METHODS: SH-SY5Y cells were employed to establish a subcutaneous tumor-bearing model in nude mice. Using a THz-TDS system, we conducted in vivo imaging of tumor-bearing mice in time domain signal and frequency domain signal, and performed transmission-mode THz detection on hematoxylin and eosin (HE) stained neuroblastoma tissue sections. In THz imaging, superparamagnetic iron oxide (SPIO) was introduced as a contrast agent to enhance the imaging performance.

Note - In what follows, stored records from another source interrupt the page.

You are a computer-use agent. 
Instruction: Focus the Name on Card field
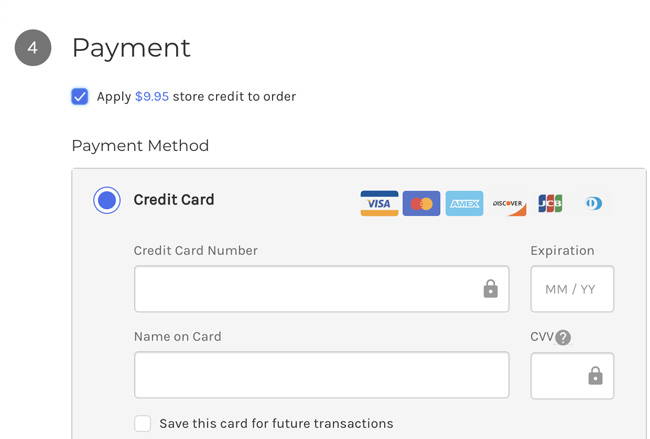[x=322, y=375]
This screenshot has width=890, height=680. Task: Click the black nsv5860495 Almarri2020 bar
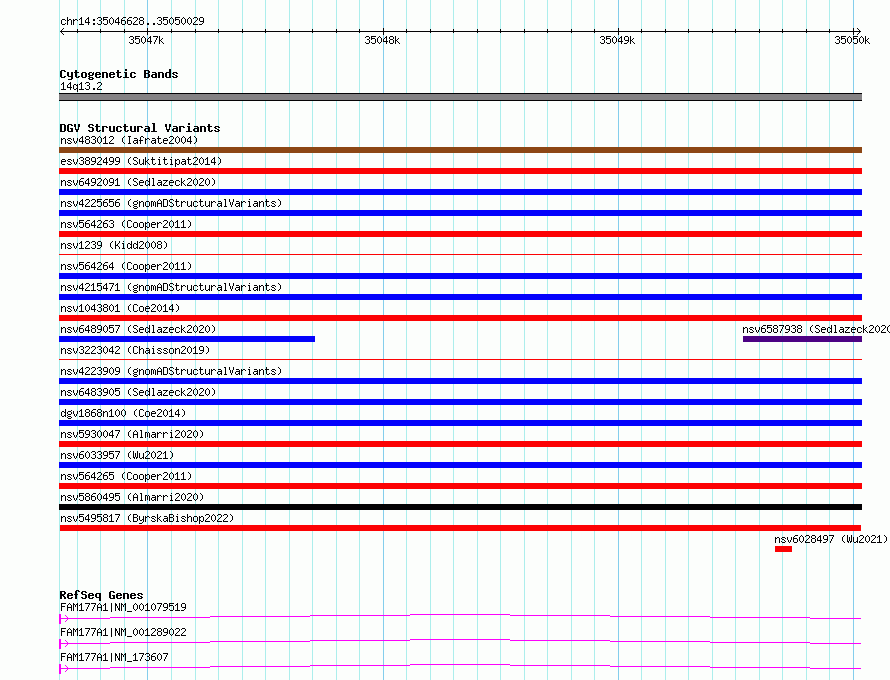click(460, 507)
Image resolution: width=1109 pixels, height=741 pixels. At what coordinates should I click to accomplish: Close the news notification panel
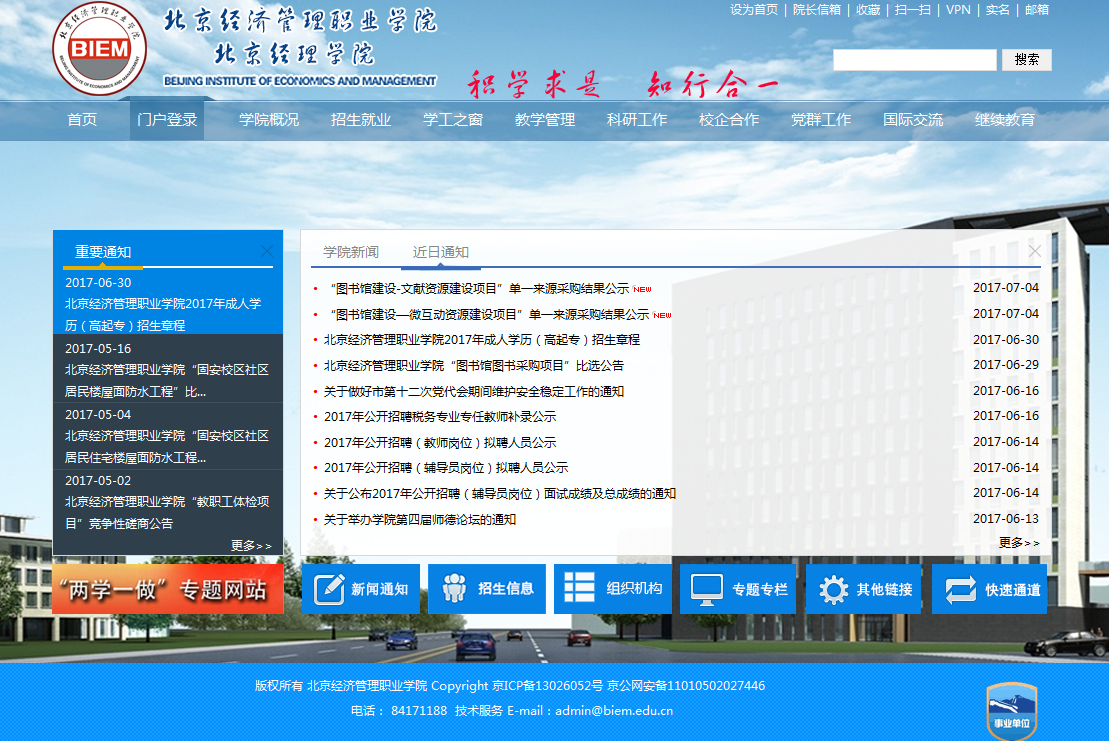[x=1035, y=251]
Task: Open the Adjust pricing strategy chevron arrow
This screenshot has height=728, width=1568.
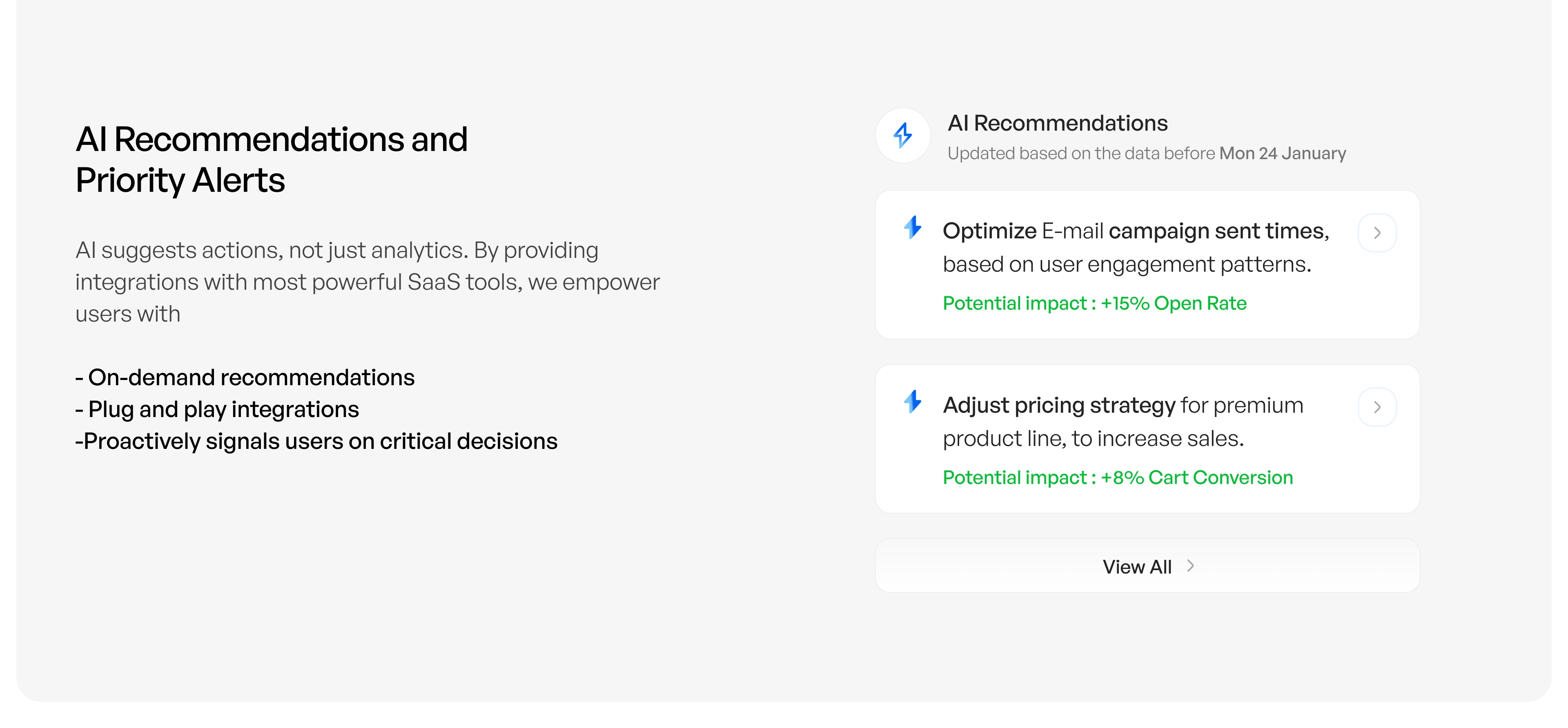Action: click(x=1377, y=407)
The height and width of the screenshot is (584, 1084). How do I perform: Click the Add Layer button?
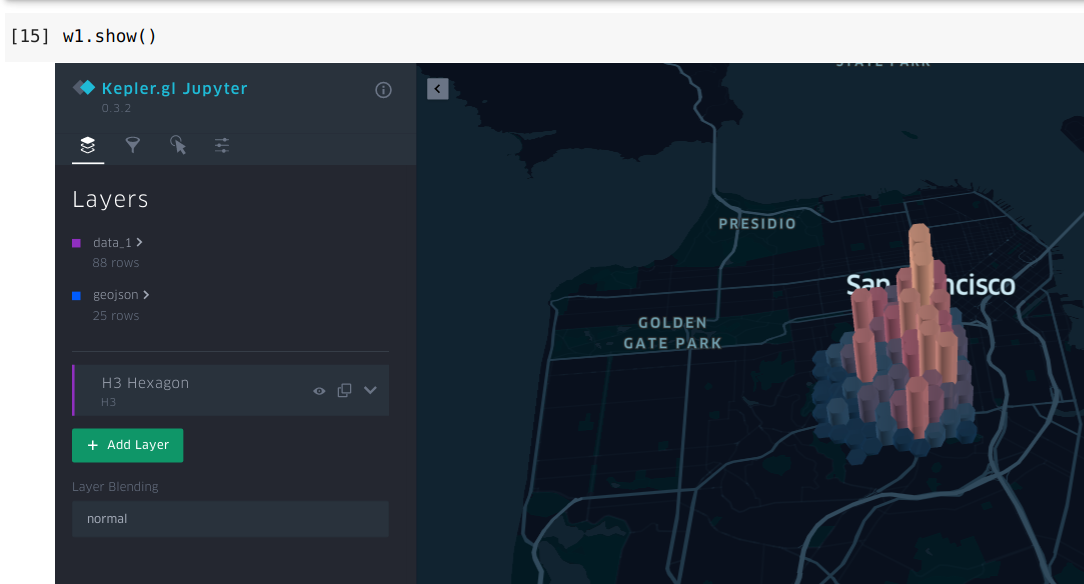tap(127, 445)
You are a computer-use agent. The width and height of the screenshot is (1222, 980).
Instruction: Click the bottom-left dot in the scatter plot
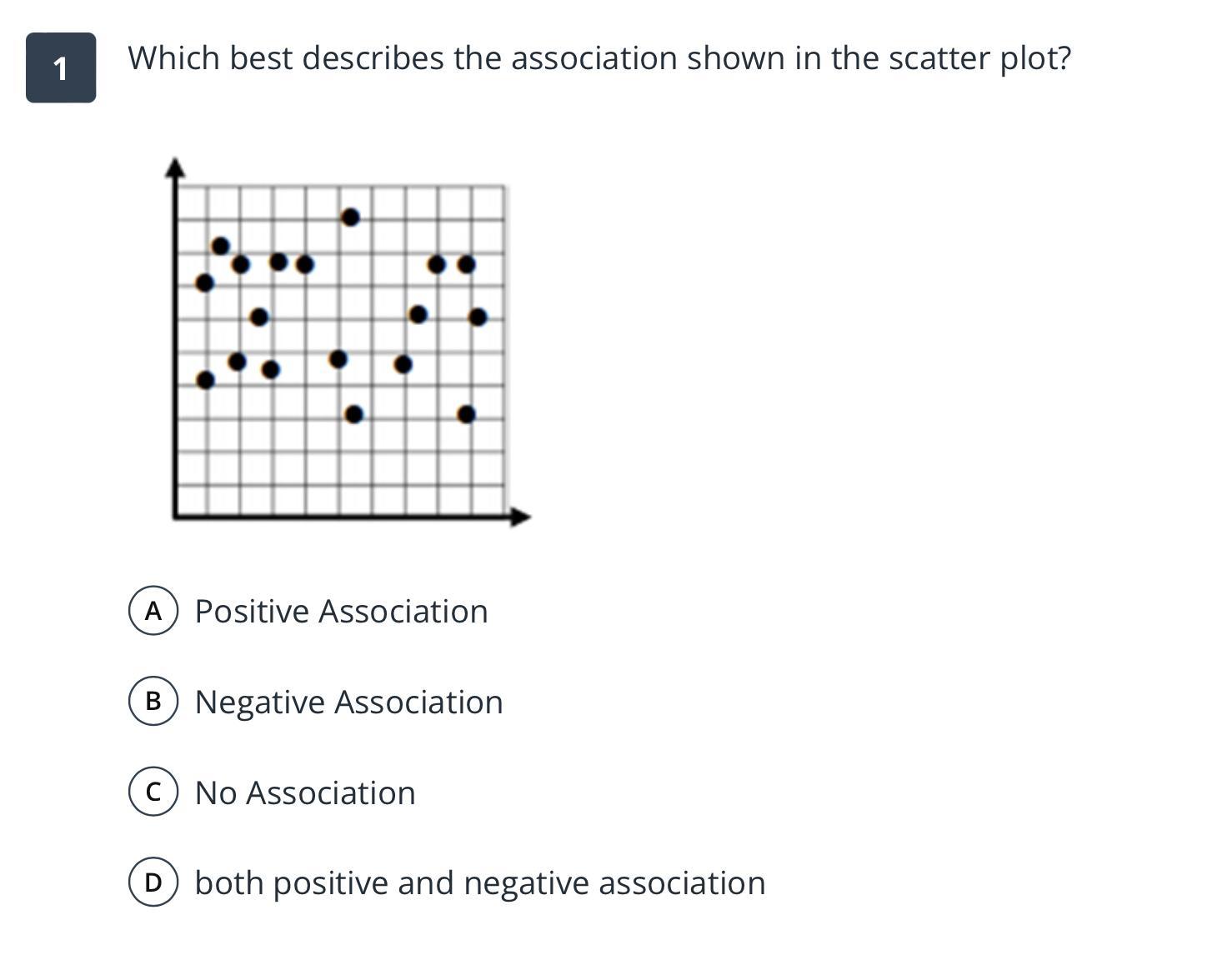(x=206, y=380)
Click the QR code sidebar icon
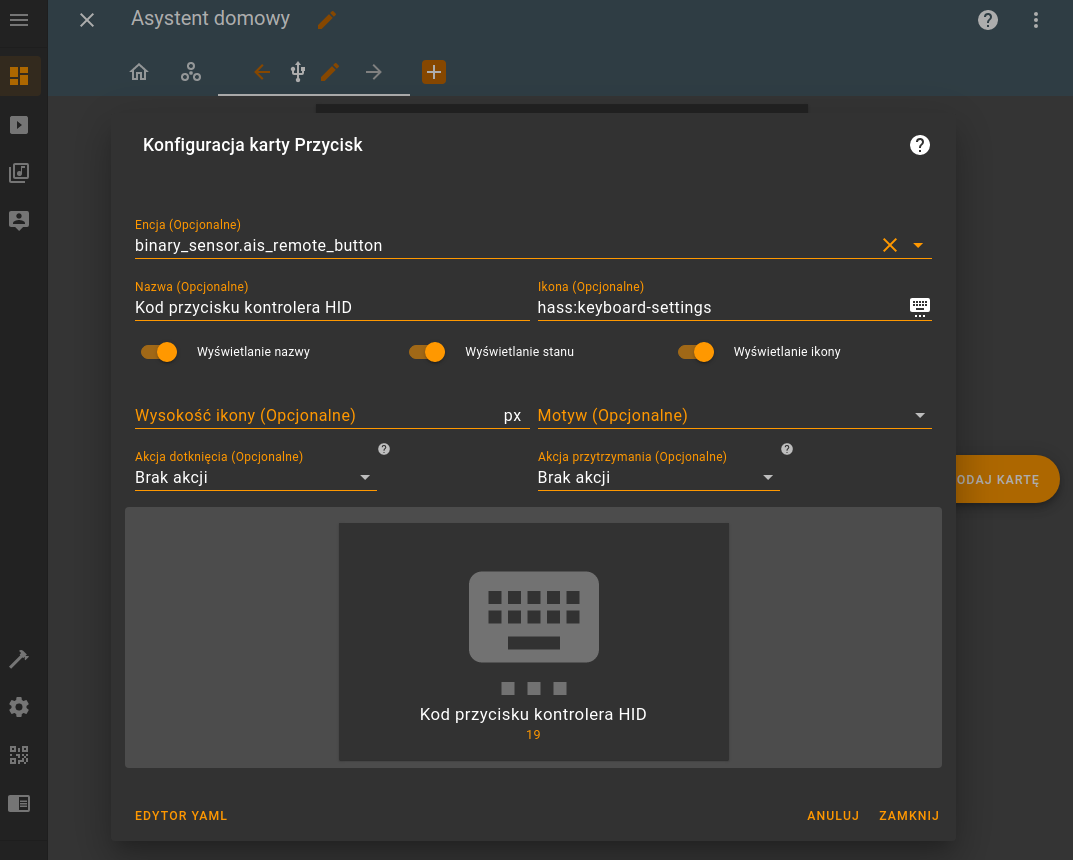 (19, 755)
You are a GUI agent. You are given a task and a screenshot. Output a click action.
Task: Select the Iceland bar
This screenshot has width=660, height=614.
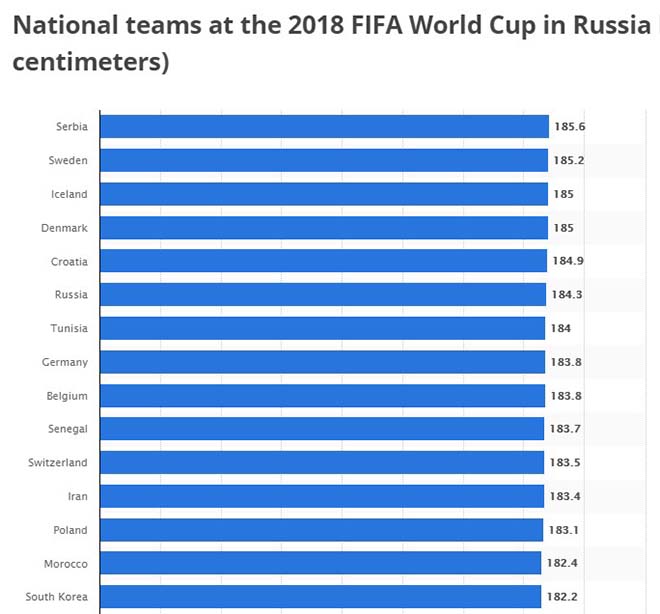(x=324, y=194)
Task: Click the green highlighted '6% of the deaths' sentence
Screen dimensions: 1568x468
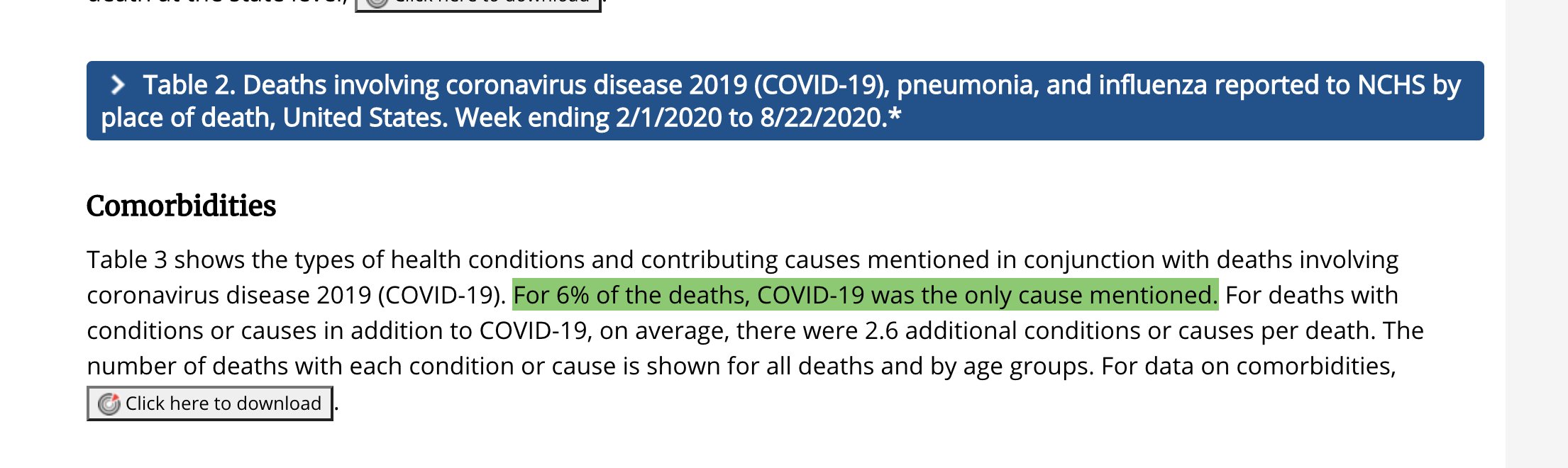Action: point(865,295)
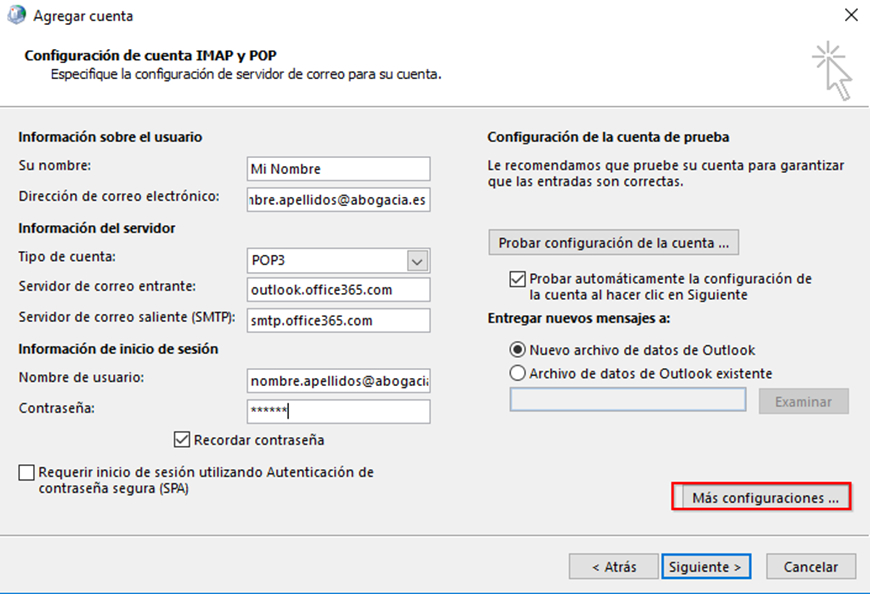Enable secure password authentication (SPA) checkbox
The width and height of the screenshot is (870, 594).
26,472
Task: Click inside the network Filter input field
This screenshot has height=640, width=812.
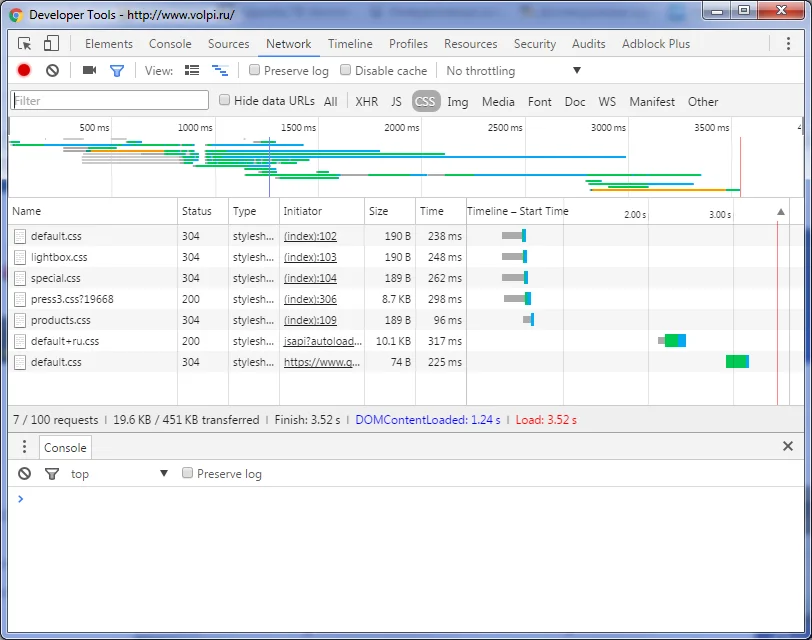Action: coord(110,100)
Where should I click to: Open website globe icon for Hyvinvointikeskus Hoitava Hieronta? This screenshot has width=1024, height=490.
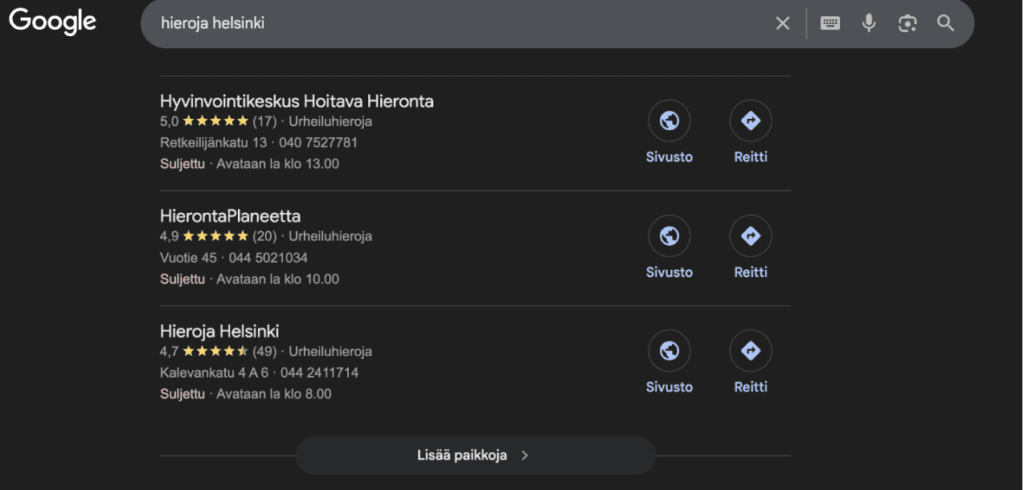tap(669, 121)
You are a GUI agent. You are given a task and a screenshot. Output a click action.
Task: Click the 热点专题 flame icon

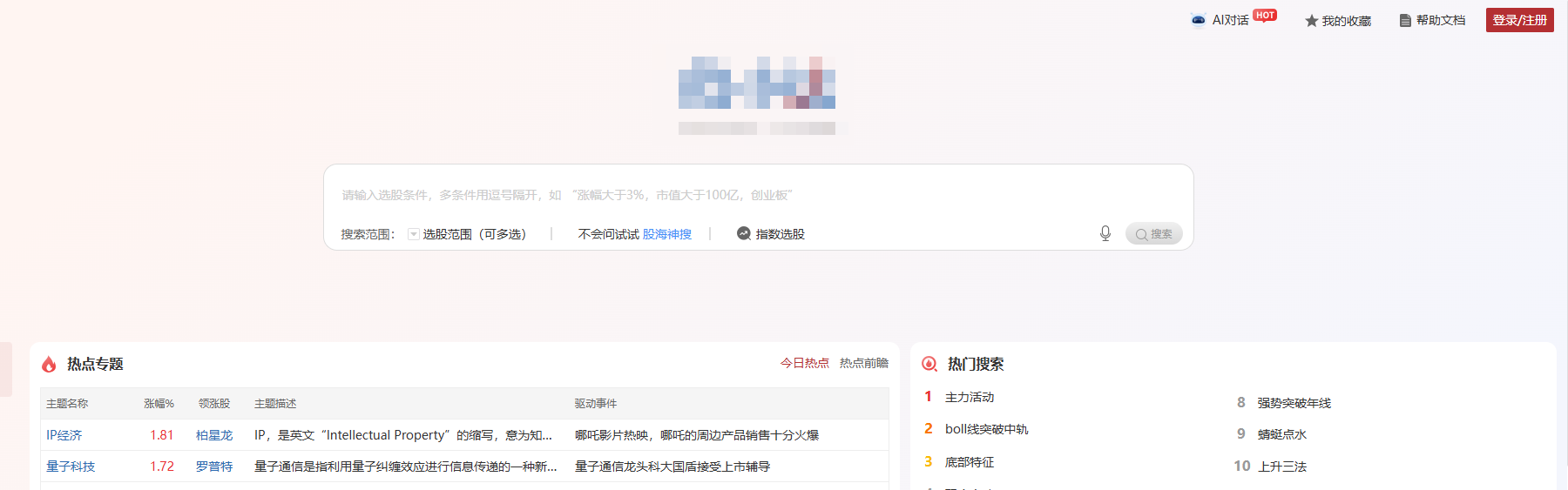50,365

RESULTS: The results revealed a strong THz reflection signal at the tumor site in the tumor-bearing mice, with the THz imaging system clearly delineating the tumor region in agreement with pathological findings. Neuroblasotuma tissues exhibited higher THz absorption coefficients compared to normal tissues. THz spectroscopy provide an excellent imaging contrast ratio in 0.5-1.0 THz, which can be further improved with SPIO nanopartical agent. Additionally, we observed a statistically significant differences of refractive index and absorption coefficient between the HE-stained tumor and healthy tissue sections (P < 0.01) within the frequency range of 0.5-1.5 THz.

CONCLUSION: This work shows that THz-based imaging technology is able to distinguish the neuroblastoma and normal tissues in time and frequency domain, which offers a great potential for in vivo applications of neuroblastoma treatment. As an advanced technique, novel THz applications could open new avenues for precise diagnosing intraoperative neuroblastoma margins.